Commit messages and the move to git

Richard Earnshaw (lists)
Mon Nov 18 19:21:00 GMT 2019

On 18/11/2019 18:53, Segher Boessenkool wrote:
> On Mon, Nov 18, 2019 at 05:38:14PM +0000, Richard Earnshaw (lists) wrote:
>> On 18/11/2019 17:11, Segher Boessenkool wrote:
>>> I think that non-obviously-wrong-but-still-wrong info is not something
>>> we should introduce.  And, I think this will happen a *lot*.
>>> Maybe you can just put in artificial subjects like "Patch related to
>>> PR12345" or the like?  That is correct, displays a lot better, and is
>>> at least as useful (imo).
>>>> There are about 560 commits where the code highlights that the data
>>>> might be suspect (usually a category mismatch).

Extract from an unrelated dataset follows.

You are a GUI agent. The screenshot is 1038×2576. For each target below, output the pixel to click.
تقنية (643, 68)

>>> What about commits that mention multiple PRs?  What do you do for those?
>>> (Are there as many of those as I think, anyway?)  With normally very short
>>> subjects you could put all of them in there :-)

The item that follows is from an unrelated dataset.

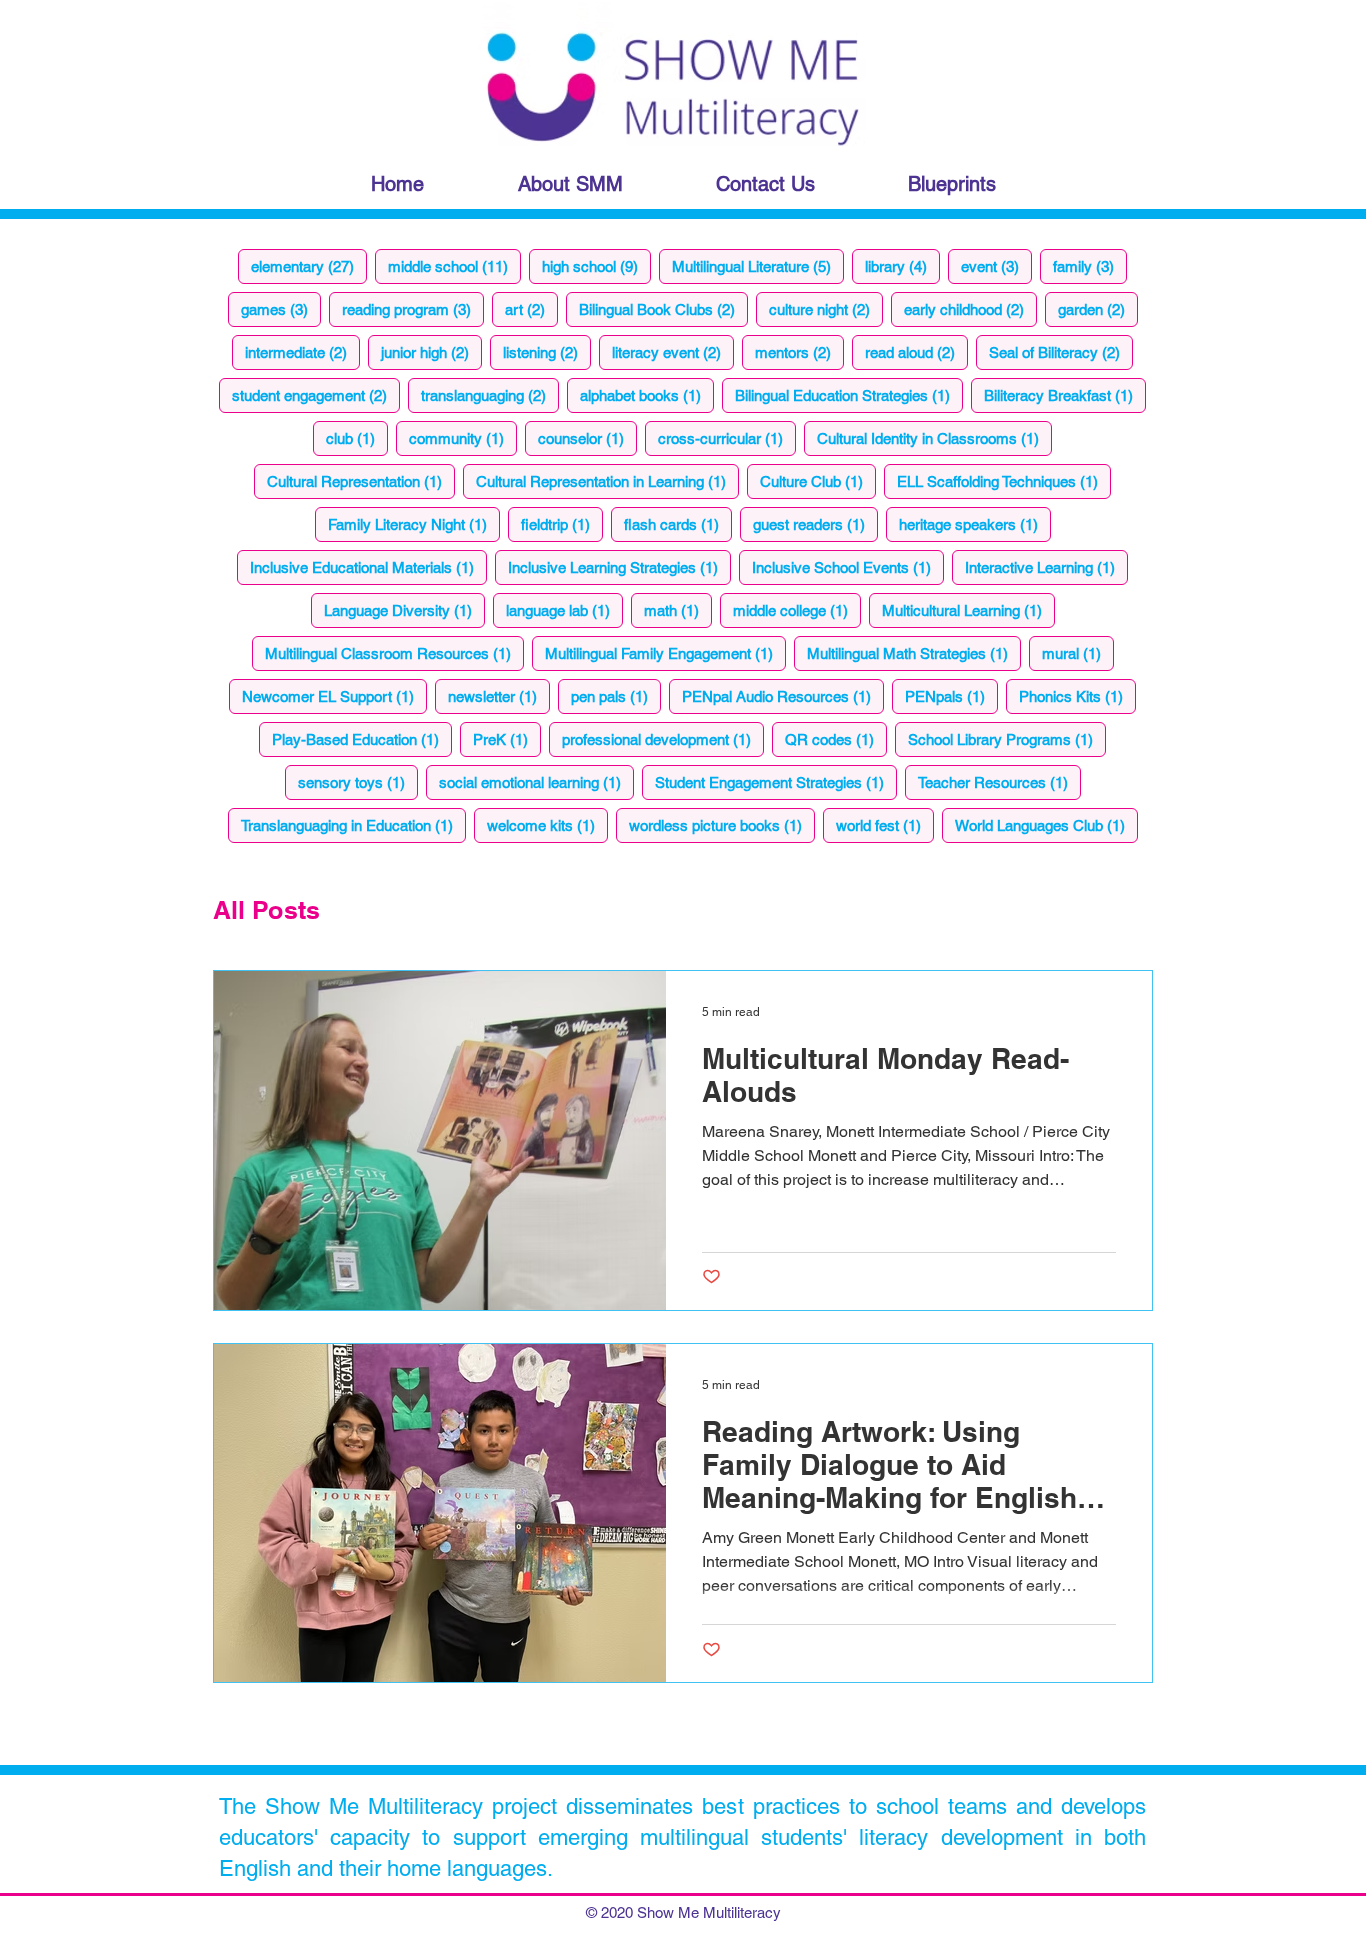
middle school (454, 266)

>> Depends on the context.  If there look to be multiple date-stamp-author 
>> patterns and the lines are not identical we put:
>> [multiple commits]
>> If there are more that three PRs and the word backport appears in the 
>> text, then it generates a 'backport' summary of the form
>> Backport PRs 91606, 91772, 91790, 91812, 91968
>> or if there are more than about 10 prs,
>> Backport PRs 41611, 41905, 41906, 41961, 42006, 42025, 42057, 42069, 
>> 42078, 42084 and more
>> it's easy to change the thresholds.
>> Otherwise we just pick the first PR found.  The assumption in this case 
>> is that PRs are related and thus one summary is likely as good as another.
>> Yes, we can just print PR numbers, and we could print multiple numbers; 
>> but generally I find that less helpful than the summary.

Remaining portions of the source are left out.